Richard Haass, former President of the Council of Foreign Relations, and Charles Kupchan, a senior fellow of the Council, have just published a truly scary article, “Redefining Success in Ukraine.” Pretty much everything is wrong in this article. Last spring, together with Putin’s prime US advocate Thomas Graham, Senior Director for Russia in the National Security Council under George W. Bush, Haass and Kupchan met with Russian Foreign Minister Sergey Lavrov, who was sanctioned by the United States.
As Senior Director for Europe in the National Security Council in the Obama administration, Kupchan took pride in blocking any delivery of lethal arms to Ukraine, claiming that he helped to avoid World War III, while in fact he facilitated Russia’s invasion in 2022. At that time, he was supported by President Barack Obama, while Vice President Joe Biden and his assistant Anthony Blinken wanted to deliver arms.
Strangely, Haass and Kupchan appear unaware that Putin has violated virtually all relevant agreements and lies persistently. It makes no sense to negotiate with such a man, but they do not even mention this aspect, indicating that they are not at liberty to discuss talks with Putin.

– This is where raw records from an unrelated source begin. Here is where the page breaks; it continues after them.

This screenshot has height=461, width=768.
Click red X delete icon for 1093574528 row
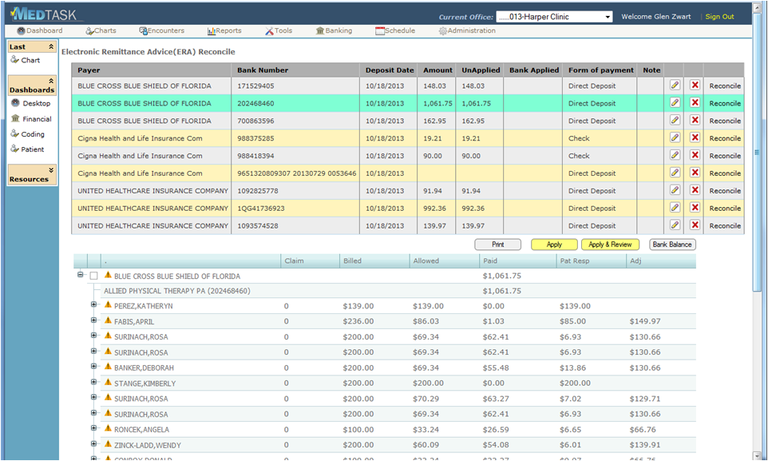point(695,225)
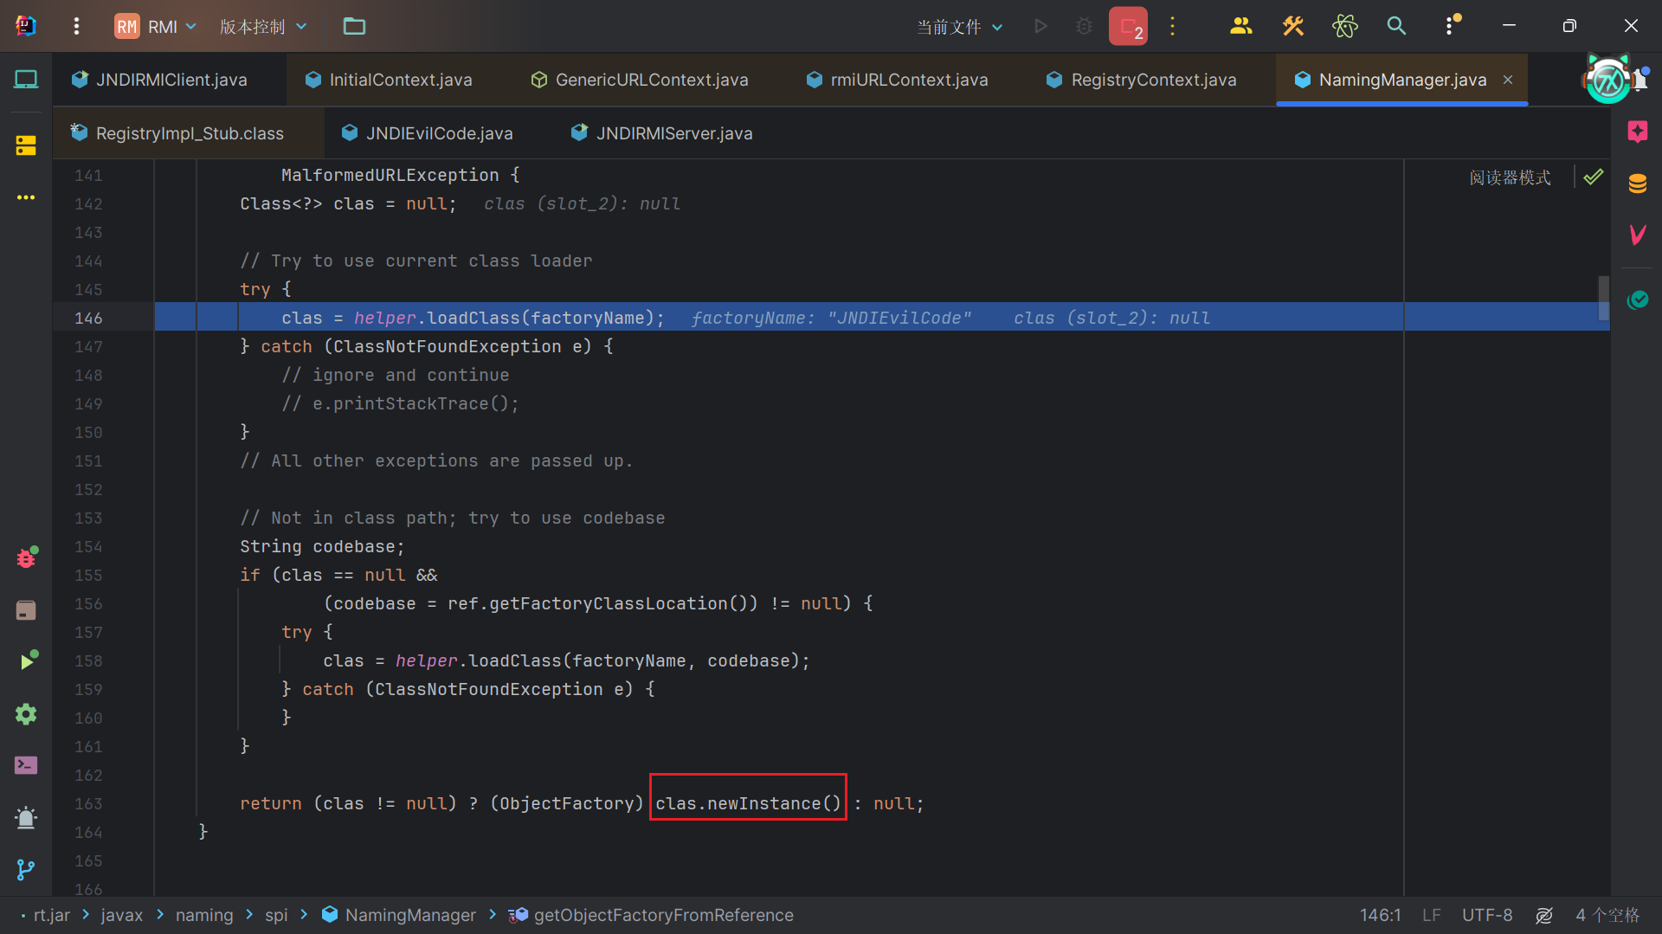Expand the RMI project dropdown
The image size is (1662, 934).
pyautogui.click(x=156, y=27)
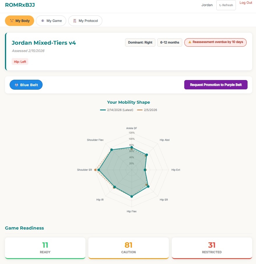Image resolution: width=256 pixels, height=264 pixels.
Task: Click the wrestling icon on My Body tab
Action: tap(12, 21)
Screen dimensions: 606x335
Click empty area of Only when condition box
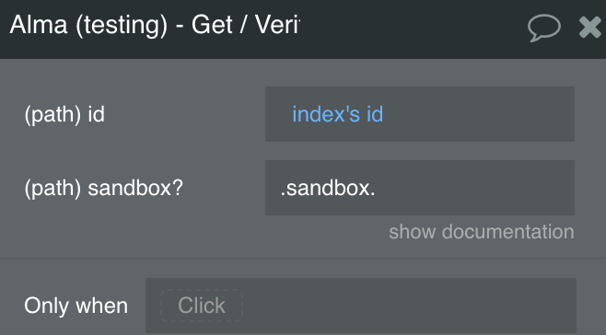click(410, 306)
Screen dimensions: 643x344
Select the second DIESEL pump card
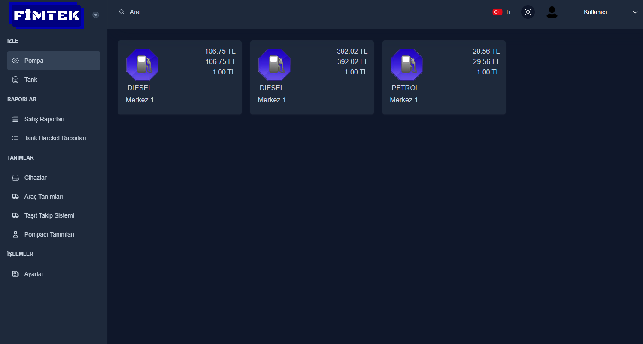click(x=312, y=77)
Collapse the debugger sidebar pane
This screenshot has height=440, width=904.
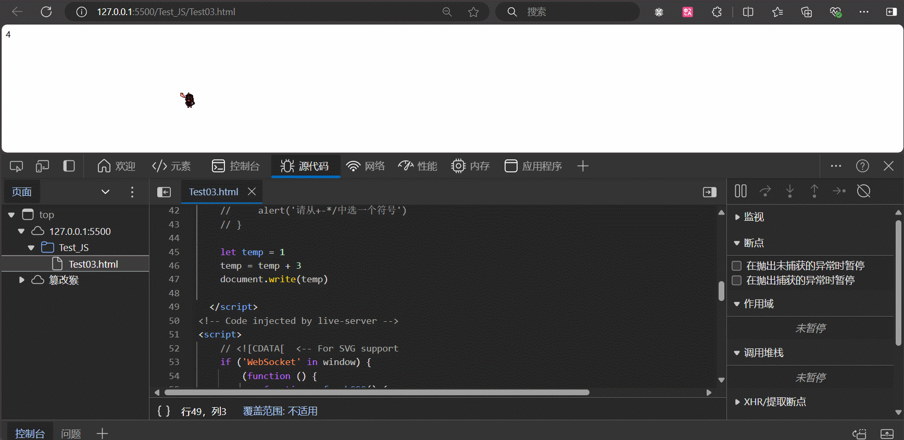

The essence of their proposal is: “The United States should begin consultations with Ukraine and its European partners on a strategy centered on Ukraine’s readiness to negotiate a cease-fire with Russia and to simultaneously switch its military emphasis from offense to defense.”
This proposal makes no sense. First of all, Russia would just use a ceasefire to rearm, and the authors argue that “time will not be on Ukraine’s side if a high-intensity war drags on indefinitely...” It would seem that they want Ukraine to lose. Yet they want to “make clear to Russia that it cannot simply hope to outlast Ukraine.” These two assumptions are contradictory.
Haass and Kupchan proceed: “One option for the West is to do more of the same... The West can send more tanks, long-range missiles, and eventually F-16 fighter jets. But there is no silver bullet capable of turning the tide on the battlefield.” Don’t they know that this has not been done? A pro-Ukrainian argument is that this should finally be done. For no good reason, the Biden administration has held back the delivery of all potent weapons for a year or more, allowing Russia to build up its defenses. If the authors favored Ukraine, they should conclude: This must stop! Deliver all arms Ukraine needs as soon as possible!
A particularly laughable phrase is: “Russia’s economy and its defense industrial base are on a war footing. Moscow is also importing arms from North Korea and Iran…” Russia’s GDP is only 4 percent of the Western economies. With elementary effort, the West can easily defeat Russia economically. The issue is not whether the West can, but if it wants, which eluded Haass and Kupchan.
Neither author is a Russia specialist, but they confidently assert: “Putin appears politically secure and in control of the levers of power…” Really? Remember the dictatorship of Nicolae Ceaușescu, and its sudden collapse in a single day in December 1989? They must have heard of Yevgeny Prigozhin’s march on Moscow and the sudden anti-Semitic riots in Dagestan, suggesting that Russia is far more fragile. We know very little about what is happening in the Kremlin, but everything suggests that something is seriously wrong there.
The authors rightly bring up the threat of a new Trump presidency, but draw the wrong conclusion. This is not a reason for ceasefire; on the contrary, it is an argument for maximum US arms deliveries as soon as possible. Trump, Putin’s accolade, is all too likely to sell out Ukraine to Putin regardless of any flawed agreement.
Haass and Kupchan proceed to claim that “the US military has only finite resources.” While that is a truism, the United States has easily far more arms available than Ukraine needs to defeat Russia, so this is not an argument. As experts on the US military, they must know that.
But would Putin accept any agreement? “Putin just might seize the opportunity to stanch the bloodletting and try to bring Russia in from the cold. Still, it is much more likely that Moscow would spurn a cease-fire proposal.” Indeed, Haass and Kupchan actually acknowledge they write nonsense, so why do they write it?
What do they offer? “Guaranteeing Ukraine’s independence… modeled on Article 4 of the NATO Treaty, which provides for immediate consultations whenever ‘the territorial integrity, political independence, or security’ of a member is threatened.” This is no guarantee. The defeatists Haass and Kupchan have nothing to offer Ukraine. They just say: We will give you no more arms because we are mean and Trump may come back and he is even meaner. Rather than real arms and NATO membership, they offer another insubstantial 1994 Budapest memorandum.
Haass and Kupchan do not even call for the confiscation of the Russian Central Bank’s $300 billion of reserves frozen in the West that should be used for war reparations for Ukraine. They are all on Russia’s side. The West needs a serious strategy for Ukraine’s victory, not this drivel.
Anders Åslund is the author of “Russia’s Crony Capitalism: The Path from Market Economy to Kleptocracy.”
The views expressed in this opinion article are the author’s and not necessarily those of Kyiv Post.